▸ **Interface element records**:
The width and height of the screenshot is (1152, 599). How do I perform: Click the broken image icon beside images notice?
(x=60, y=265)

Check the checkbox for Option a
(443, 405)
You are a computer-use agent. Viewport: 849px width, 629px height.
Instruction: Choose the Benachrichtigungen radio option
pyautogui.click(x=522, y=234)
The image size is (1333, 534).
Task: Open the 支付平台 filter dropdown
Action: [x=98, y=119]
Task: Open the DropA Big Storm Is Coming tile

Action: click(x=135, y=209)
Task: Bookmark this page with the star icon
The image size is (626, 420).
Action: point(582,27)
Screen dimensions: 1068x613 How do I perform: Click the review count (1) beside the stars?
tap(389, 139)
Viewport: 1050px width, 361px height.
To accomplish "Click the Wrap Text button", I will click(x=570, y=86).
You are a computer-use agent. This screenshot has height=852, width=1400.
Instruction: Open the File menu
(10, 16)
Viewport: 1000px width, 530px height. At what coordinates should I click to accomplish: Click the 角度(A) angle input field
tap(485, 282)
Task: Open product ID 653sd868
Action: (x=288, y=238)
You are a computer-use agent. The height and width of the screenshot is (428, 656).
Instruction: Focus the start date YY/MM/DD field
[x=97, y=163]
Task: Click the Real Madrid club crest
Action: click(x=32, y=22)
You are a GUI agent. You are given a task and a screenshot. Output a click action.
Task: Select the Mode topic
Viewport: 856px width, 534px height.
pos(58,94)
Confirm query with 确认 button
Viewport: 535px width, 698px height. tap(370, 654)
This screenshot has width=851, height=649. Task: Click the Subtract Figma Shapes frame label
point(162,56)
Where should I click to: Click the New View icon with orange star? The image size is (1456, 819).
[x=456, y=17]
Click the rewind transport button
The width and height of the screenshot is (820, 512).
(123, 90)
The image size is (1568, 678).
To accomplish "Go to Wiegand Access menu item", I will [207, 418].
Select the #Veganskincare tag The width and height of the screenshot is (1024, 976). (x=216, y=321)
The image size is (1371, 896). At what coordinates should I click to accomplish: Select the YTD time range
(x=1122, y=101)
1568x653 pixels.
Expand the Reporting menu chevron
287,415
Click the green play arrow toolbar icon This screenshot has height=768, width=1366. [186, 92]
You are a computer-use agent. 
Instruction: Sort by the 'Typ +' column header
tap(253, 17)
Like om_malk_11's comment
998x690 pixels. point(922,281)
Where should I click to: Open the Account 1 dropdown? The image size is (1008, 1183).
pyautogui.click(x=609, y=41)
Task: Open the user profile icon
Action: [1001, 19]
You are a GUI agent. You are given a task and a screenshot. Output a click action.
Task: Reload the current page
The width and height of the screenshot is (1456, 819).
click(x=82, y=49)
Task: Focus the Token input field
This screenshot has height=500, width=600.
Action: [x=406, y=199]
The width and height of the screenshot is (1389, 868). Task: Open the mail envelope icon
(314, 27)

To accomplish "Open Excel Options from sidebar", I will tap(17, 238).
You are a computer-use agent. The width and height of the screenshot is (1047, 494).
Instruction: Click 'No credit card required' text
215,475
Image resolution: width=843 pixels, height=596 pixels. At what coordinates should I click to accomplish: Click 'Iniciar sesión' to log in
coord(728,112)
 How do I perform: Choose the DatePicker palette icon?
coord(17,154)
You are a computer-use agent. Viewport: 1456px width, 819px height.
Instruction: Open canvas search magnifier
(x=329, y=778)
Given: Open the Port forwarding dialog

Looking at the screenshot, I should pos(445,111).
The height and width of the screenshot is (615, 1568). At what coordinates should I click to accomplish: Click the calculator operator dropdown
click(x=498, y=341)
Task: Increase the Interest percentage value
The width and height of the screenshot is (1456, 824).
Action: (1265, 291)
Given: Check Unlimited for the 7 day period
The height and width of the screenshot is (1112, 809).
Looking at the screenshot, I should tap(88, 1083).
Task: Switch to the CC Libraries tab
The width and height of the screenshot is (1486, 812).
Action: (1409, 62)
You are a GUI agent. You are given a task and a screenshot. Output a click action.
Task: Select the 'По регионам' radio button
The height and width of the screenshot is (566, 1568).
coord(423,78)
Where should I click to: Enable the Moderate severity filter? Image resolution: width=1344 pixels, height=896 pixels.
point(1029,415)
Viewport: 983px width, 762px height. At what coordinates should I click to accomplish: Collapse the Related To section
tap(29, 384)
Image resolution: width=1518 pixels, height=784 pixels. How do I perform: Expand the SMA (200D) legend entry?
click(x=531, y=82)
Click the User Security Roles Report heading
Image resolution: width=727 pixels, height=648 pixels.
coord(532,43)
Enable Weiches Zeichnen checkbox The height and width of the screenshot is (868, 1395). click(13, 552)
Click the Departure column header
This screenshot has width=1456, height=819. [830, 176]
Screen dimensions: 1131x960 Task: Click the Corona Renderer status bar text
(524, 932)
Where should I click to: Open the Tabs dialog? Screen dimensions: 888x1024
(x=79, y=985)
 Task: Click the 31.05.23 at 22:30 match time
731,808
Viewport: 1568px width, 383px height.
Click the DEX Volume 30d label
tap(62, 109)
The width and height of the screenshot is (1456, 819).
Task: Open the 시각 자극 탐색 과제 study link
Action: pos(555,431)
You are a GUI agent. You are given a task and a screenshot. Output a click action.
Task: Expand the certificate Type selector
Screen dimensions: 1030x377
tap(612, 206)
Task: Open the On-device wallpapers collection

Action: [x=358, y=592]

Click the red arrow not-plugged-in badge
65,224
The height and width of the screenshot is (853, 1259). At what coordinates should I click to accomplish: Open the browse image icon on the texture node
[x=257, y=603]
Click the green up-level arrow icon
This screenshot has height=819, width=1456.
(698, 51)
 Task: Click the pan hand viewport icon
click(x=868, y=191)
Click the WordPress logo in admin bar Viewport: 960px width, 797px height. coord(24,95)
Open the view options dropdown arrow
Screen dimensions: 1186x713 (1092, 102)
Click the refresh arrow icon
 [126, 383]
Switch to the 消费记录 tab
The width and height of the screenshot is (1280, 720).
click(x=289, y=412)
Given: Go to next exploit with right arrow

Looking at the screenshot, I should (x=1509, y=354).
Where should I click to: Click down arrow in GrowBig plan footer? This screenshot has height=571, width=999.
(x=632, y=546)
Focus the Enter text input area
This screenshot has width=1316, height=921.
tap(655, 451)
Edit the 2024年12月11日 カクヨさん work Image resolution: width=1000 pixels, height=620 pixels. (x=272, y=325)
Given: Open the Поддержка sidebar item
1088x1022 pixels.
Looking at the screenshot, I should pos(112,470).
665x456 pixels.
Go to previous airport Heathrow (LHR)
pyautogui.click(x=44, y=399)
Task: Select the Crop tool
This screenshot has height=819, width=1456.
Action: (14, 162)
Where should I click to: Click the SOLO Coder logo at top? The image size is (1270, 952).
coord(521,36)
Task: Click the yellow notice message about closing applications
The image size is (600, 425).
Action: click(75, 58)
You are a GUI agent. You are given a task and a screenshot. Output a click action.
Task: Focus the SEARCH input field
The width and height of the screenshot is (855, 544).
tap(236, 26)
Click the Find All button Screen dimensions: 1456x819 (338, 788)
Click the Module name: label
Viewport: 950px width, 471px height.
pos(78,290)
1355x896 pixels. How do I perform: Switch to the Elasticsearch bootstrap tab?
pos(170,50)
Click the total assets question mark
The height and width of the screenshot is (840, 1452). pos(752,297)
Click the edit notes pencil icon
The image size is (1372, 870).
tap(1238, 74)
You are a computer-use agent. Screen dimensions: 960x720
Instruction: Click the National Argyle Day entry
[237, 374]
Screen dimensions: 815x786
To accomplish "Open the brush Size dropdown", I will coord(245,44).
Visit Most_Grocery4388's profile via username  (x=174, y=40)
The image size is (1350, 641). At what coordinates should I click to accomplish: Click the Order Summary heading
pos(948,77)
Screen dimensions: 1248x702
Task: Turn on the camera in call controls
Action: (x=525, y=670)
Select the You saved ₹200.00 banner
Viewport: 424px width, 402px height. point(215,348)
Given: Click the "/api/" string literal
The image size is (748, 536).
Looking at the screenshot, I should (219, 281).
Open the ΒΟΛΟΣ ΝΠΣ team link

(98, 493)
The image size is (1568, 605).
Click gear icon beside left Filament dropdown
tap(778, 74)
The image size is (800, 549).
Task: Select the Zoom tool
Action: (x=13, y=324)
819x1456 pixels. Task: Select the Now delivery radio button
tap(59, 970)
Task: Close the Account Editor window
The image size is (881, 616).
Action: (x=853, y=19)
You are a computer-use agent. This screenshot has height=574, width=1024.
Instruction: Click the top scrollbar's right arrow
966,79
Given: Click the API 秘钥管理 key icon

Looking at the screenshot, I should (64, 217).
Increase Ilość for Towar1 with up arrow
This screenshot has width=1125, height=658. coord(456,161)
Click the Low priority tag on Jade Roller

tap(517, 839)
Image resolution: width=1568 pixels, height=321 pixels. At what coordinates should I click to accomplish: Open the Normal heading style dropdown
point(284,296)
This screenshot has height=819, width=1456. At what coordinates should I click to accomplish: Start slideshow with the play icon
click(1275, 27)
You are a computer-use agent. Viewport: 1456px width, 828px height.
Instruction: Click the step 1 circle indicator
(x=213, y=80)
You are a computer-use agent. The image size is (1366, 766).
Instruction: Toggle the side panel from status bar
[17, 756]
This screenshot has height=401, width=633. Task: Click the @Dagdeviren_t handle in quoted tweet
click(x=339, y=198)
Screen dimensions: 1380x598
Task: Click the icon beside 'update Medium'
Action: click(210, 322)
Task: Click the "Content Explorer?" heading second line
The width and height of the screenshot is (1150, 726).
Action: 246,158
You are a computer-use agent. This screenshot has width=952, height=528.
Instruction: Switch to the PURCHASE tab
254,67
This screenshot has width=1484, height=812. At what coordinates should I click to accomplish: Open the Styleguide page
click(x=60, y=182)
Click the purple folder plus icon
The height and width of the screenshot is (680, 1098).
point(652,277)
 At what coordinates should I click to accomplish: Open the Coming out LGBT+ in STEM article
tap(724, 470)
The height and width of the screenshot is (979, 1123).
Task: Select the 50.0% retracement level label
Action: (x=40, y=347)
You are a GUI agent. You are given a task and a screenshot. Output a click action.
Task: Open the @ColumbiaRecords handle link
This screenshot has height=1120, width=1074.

▸ **Aim**: Copy out word for word the stretch of rows from the line containing "Image resolution: width=1568" through the line containing "click(1275, 27)".

▸ **Response**:
Image resolution: width=1568 pixels, height=321 pixels. At what coordinates should I click to accomplish: Open the Normal heading style dropdown
point(284,296)
This screenshot has height=819, width=1456. At what coordinates should I click to accomplish: Start slideshow with the play icon
click(1275, 27)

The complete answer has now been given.